How To Make A Paracord Survival Bracelet

Paracord Survival Bracelet Tutorial

Last week I saw some friends of mine wearing these cool Paracord Survival Bracelets. I asked where they got them and they said that they MADE them! Apparently, they sell them at places like R.E.I. (Recreational Equipment Inc.) for about $10+, but you can easily make them for a fraction of the cost. In fact, we purchased 100 feet of cord (from R.E.I.) in 2 different colors for a little under $10. That will make you a ton of them for yourself and give away as gifts.

Here’s what the two-toned ones look like. They are reversible, so it’s like getting two bracelets in one! That’s Aria’s favorite part about them. I agree, but really the best part about them is that they are made out of about 6-8 continuous feet of very strong utility cord that can be disassembled in the event of an emergency and used for whatever they need. They are perfect to wear when camping, fishing, hiking or any outdoor activity where emergencies may arise.

Plus – they are easy enough that the kids can make them!

Today, they made themselves one, plus one for their dad, and their uncles for their birthdays!

Here’s our tutorial explaining how to make them. The hardest part is getting started, but once you have done one, you can do another in about 10 minutes time.

Paracord Survival Bracelet Tutorial

First, gather your supplies. All you need is a lighter, a pair of scissors and at least 10 feet of utility cord or paracord. I’m sure you can buy it other places, but we bought it at R.E.I. You can use two colors like we did, but that’s not essential, we just like the way it looks.

Next, take the end of each color of cord and fray them a bit with your fingers. Then, melt them with a lighter for about 15-20 seconds until they liquify a bit and then join them together firmly, pressing with your fingers as they cool. Be careful not to burn yourself in this process.

It should look like this when it’s fused. It helps to give it a couple good tugs before your continue to ensure that you have a secure fusion.

Once you have fused them, fold it in half from the center and measure 3-4 feet of doubled cord, then cut. This will give you 6-8 continuous feet of cord.

(You will need no more than 6 continuous feet to make a child or woman’s bracelet and up to 8 to make a grown man’s bracelet.)

Now, take another piece of cord and fold it in half. Make this long enough to wrap around your wrist plus a couple of inches. You want to tie a knot in the open end. The bracelet should be long enough so that when it’s completed, the knot will slip through the loop in the end and stay on your wrist.
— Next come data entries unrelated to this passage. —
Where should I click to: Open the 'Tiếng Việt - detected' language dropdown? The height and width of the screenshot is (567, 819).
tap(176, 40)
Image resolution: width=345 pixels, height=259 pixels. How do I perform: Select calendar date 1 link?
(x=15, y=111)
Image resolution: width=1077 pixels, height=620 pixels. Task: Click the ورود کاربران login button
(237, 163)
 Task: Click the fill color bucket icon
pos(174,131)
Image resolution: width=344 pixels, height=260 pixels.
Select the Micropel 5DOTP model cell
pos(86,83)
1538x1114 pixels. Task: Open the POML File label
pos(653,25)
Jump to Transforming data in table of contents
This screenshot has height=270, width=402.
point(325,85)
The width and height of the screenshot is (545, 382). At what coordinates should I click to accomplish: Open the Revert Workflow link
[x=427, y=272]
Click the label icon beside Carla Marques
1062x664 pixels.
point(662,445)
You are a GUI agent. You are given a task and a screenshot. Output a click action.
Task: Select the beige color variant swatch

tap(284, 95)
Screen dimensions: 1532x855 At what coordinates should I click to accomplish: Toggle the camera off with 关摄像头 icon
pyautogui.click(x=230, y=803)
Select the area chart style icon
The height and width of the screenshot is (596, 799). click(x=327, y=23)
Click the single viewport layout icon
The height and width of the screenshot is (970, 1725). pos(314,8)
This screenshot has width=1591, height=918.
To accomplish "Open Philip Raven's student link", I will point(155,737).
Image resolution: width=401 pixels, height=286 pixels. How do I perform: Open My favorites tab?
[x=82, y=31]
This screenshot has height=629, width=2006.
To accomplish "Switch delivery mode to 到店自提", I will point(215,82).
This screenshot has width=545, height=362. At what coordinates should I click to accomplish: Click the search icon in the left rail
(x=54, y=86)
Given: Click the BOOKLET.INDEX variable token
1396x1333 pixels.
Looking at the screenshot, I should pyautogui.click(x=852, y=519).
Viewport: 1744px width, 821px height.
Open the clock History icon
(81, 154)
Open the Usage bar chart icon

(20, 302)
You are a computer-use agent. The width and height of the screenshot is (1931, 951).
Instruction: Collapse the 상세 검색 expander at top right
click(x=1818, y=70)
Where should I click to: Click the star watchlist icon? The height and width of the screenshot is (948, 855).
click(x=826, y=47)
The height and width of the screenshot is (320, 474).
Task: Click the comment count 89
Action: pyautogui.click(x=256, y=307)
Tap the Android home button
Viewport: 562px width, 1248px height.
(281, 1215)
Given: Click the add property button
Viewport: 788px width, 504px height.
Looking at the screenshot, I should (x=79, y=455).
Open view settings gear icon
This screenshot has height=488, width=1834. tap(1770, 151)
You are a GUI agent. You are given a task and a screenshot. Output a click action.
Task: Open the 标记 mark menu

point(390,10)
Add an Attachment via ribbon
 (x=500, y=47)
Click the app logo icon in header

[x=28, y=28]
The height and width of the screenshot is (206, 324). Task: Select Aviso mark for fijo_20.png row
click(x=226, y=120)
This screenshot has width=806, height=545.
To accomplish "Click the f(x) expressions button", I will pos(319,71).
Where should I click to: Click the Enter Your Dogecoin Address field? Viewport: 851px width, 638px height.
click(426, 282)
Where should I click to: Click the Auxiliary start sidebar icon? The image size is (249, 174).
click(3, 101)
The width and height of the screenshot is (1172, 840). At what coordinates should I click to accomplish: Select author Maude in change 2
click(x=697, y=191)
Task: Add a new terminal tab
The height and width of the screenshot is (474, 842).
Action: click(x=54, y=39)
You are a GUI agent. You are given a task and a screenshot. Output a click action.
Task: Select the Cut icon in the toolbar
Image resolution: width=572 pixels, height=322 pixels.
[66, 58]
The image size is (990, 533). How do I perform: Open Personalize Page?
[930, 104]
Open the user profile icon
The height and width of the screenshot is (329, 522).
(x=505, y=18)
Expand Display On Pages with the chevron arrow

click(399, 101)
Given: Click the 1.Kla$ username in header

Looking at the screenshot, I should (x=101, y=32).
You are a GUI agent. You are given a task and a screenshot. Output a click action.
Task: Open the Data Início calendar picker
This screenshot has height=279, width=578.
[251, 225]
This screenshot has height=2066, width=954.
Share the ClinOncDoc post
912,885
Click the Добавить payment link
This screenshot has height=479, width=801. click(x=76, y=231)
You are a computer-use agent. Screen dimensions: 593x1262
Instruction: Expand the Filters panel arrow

I’ll refer to this as the bracelet base.

**Here’s a reference for how long to make the bracelet base:

Aria’s base- from the inside of the knot to loop end was 6 inches (she’s 10)

My base- from inside of the knot to loop end was 7 inches  (I’m an average adult woman)

Greg’s base- from inside of the knot to loop end was 9 inches (he’s got big burley man hands :o))

We took this old scrap of wood from the garage that had screws in it to hold our cords while we wove it, but it isn’t necessary. Aria makes one while Cole was using the wood piece by taping the end to a table. Just use your creativity and you’ll find a way to make it that works for you.

So, take your bracelet base and secure it to something to stabilize it.

Next, place your fused cord behind it, with the jointed section in the center.

Take one side (in this case it’s the blue side) and loop it over the bracelet base to form a backward “C”.

Then take the other side (the black cord) and bring in over (or on top of) the blue cord.

Now bring the black cord behind the bracelet base like shown.

Pull the black cord up and through the blue loop like this.

Give it a nice tug and you should have your first knot! It should look like this. Make sure the jointed piece stays centered behind the bracelet base.

In the picture above, 2 more knots have already been tied. But I wanted to show you that once you have completed the last knot shown, you do the same process for the next knot, it’s just reversed. Let me show you.

First make a “C” with the blue cord over top of the bracelet base.

Now, bring the black cord over the top of the blue one.

Then, pull the black cord behind the bracelet base, as before.

Pull the black cord up and through the blue “C” loop.

Pull the cord tight and you will have made another knot!

Notice as you continue that one color will remain in the center and the other will flank it on the borders. This is how you will ensure you are doing it right.

Once you have knotted it all the way down the length of the bracelet base, trim the excess and burn the frayed end until it liquifies. Then press the melted tip into the side of the bracelet to secure it. If this step is not done correctly, your bracelet will unravel.

You can also trim the excess cord past the knot end and burn that as well to seal it.

So there you have it- your very own Paracord Survival Bracelet! Now put it on and wear it proud! When an emergency arises, you just might be the one prepared to save the day!